Open Access 01.12.2023 | Research

Association of hospital volume with perioperative and oncological outcomes of robot-assisted laparoscopic radical prostatectomy: a retrospective multicenter cohort study

verfasst von: Tomoyuki Tatenuma, Shin Ebara, Makoto Kawase, Takeshi Sasaki, Yoshinori Ikehata, Akinori Nakayama, Masahiro Toide, Tatsuaki Yoneda, Kazushige Sakaguchi, Jun Teishima, Takahiro Inoue, Hiroshi Kitamura, Kazutaka Saito, Fumitaka Koga, Shinji Urakami, Takuya Koie, Kazuhide Makiyama

Erschienen in: BMC Urology | Ausgabe 1/2023

Abstract

Background

This retrospective multicenter cohort study investigated the association of hospital volume with perioperative and oncological outcomes in patients treated with robot-assisted radical prostatectomy (RARP).

Methods

We collected the clinical data of patients who underwent RARP at eight institutions in Japan between September 2012 and August 2021. The patients were divided into two groups based on the treatment site—high- and non-high-volume hospitals.

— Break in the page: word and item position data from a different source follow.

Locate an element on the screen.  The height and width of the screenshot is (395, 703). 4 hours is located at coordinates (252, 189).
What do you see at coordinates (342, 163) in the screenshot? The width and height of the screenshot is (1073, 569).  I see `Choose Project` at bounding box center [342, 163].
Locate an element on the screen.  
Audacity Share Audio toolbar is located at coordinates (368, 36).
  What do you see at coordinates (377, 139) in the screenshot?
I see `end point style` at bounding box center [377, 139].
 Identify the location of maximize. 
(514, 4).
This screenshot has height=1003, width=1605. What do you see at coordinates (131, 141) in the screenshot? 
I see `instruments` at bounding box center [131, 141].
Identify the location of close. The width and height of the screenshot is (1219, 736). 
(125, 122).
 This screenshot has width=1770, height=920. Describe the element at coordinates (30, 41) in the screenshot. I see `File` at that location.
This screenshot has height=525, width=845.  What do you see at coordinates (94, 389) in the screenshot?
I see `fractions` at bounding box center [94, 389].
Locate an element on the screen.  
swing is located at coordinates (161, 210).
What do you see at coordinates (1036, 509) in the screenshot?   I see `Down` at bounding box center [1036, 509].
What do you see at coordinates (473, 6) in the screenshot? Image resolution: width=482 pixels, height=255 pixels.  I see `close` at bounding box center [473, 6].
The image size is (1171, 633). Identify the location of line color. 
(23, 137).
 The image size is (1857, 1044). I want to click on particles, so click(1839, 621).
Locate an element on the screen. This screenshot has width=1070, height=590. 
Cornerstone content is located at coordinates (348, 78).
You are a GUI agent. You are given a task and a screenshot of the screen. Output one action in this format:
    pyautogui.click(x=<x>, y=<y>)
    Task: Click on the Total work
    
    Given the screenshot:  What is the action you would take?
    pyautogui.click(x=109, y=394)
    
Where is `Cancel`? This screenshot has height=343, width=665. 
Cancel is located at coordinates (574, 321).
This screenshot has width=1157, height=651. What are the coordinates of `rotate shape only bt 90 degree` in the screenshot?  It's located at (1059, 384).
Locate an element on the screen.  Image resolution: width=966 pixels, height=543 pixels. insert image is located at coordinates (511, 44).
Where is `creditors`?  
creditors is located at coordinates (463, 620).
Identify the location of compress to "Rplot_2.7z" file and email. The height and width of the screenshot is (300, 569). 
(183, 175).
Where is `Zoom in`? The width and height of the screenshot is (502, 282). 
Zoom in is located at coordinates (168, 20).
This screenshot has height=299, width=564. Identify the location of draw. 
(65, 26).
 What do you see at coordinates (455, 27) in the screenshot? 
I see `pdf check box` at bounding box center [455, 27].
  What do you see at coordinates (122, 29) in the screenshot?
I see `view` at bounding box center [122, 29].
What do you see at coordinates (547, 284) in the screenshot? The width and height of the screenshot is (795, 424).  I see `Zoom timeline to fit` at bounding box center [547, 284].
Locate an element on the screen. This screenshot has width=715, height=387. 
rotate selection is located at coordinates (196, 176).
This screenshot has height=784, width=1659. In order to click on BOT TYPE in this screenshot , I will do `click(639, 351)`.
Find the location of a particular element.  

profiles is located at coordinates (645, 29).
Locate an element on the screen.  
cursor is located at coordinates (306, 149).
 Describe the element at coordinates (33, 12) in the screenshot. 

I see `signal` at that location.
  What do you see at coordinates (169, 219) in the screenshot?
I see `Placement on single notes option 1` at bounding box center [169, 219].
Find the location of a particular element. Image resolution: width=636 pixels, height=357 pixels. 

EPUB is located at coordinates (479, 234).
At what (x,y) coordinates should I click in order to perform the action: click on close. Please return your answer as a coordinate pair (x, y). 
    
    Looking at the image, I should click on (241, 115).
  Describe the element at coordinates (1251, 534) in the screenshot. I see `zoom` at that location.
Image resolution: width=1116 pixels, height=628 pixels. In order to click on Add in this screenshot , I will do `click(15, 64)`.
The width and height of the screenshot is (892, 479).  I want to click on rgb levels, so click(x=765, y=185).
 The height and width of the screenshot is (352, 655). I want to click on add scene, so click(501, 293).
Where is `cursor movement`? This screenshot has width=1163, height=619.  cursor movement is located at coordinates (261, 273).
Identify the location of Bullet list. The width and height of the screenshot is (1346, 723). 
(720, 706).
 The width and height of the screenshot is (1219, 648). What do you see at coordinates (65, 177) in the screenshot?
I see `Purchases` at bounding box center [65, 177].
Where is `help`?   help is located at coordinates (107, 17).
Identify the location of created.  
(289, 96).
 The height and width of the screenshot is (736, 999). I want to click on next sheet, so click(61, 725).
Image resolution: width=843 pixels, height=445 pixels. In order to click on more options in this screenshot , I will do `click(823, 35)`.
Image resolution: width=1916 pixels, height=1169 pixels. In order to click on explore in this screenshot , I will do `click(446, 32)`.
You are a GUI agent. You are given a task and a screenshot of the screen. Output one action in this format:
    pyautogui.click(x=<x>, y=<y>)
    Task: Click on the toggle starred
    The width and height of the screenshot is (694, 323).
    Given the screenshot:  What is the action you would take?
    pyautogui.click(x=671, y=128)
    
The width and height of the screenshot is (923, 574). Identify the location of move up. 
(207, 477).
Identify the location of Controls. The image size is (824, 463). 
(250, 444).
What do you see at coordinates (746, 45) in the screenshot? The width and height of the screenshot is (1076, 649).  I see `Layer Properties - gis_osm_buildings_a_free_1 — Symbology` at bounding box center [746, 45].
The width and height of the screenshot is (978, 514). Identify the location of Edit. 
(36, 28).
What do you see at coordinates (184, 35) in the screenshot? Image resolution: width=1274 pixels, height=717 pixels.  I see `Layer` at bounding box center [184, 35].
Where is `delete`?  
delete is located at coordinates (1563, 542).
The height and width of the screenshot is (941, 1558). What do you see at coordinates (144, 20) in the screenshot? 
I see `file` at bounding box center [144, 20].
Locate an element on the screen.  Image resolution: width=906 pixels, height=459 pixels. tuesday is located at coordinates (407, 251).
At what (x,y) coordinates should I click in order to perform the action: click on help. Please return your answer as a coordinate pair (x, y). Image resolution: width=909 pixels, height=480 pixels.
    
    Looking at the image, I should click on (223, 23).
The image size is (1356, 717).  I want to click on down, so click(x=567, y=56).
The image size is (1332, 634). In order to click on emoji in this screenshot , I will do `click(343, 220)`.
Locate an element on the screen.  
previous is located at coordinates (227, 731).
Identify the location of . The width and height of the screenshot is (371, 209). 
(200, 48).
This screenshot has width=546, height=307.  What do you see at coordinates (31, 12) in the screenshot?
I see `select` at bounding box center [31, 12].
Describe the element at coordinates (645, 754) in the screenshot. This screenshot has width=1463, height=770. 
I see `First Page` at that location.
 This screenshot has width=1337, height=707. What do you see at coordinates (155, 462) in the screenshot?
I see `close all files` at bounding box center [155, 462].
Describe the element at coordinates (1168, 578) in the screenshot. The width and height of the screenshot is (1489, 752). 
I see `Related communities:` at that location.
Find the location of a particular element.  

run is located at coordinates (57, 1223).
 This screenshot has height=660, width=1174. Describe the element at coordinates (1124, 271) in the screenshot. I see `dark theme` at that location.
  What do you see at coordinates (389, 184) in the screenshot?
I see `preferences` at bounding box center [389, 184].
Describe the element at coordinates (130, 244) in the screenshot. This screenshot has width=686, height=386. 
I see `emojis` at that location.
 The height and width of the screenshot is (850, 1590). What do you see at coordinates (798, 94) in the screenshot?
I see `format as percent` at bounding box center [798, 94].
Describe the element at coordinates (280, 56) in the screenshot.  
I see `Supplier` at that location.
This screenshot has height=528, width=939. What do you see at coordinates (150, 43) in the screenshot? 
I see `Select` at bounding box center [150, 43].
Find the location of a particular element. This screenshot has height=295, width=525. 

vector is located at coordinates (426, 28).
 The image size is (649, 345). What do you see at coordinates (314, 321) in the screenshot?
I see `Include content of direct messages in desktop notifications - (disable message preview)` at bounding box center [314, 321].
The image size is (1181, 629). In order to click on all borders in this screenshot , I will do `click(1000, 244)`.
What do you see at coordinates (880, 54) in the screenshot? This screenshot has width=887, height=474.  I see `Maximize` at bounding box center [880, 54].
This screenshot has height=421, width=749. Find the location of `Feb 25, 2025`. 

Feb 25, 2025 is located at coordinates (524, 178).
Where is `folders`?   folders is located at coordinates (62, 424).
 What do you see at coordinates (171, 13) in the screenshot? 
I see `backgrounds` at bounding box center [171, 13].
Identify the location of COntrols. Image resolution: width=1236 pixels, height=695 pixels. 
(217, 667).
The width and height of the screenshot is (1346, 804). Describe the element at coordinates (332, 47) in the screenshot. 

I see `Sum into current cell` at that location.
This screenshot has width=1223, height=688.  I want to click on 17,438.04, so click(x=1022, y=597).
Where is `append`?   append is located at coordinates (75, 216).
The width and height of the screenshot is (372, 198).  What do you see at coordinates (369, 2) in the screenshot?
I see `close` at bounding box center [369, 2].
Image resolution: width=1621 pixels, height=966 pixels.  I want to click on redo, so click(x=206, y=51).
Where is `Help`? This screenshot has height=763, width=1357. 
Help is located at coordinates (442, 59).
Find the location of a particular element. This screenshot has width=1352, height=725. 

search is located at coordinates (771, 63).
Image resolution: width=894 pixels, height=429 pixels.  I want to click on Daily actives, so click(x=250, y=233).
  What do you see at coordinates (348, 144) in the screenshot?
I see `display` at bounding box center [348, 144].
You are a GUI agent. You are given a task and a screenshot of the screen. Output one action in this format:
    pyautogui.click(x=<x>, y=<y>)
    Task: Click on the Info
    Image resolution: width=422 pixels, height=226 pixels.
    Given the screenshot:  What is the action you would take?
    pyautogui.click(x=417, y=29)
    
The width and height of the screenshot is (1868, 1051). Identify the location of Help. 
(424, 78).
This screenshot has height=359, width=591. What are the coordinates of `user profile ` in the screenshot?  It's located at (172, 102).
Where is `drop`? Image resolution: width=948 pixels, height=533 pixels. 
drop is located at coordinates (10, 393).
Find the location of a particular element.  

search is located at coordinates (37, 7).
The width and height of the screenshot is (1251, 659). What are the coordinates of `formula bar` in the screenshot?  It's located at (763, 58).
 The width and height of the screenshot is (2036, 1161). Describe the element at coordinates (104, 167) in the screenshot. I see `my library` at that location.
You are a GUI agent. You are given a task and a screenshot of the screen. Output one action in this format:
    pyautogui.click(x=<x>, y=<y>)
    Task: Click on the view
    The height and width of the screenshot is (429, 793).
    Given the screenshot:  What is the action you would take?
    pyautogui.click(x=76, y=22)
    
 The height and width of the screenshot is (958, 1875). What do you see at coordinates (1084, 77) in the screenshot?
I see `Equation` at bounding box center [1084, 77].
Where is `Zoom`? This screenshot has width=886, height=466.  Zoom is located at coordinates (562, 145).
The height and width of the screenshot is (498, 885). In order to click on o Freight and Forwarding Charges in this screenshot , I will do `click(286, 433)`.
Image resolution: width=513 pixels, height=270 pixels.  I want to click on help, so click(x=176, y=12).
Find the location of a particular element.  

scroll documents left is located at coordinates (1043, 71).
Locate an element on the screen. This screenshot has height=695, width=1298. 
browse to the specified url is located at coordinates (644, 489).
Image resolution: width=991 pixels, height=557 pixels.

We defined a high-volume hospital as one where RARP was performed for more than 100 cases per year.

Results

After excluding patients who received neoadjuvant therapy, a total of 2753 patients were included in this study. In the high-volume hospital group, console time and estimated blood loss were significantly (p < 0.001) lower than that of the non-high-volume hospital group. However, the continence rate at 3 months after RARP, positive surgical margins, and prostate-specific antigen (PSA)-relapse-free survival showed no significant differences between the two groups. Furthermore, the console time was significantly shorter after 100 cases in the non-high-volume hospital group but not in the high-volume hospital group.

Conclusions

A higher hospital volume was significantly associated with shorter console time and less estimated blood loss. However, oncological outcomes and early continence recovery appear to be comparable regardless of the hospital volume in Japan.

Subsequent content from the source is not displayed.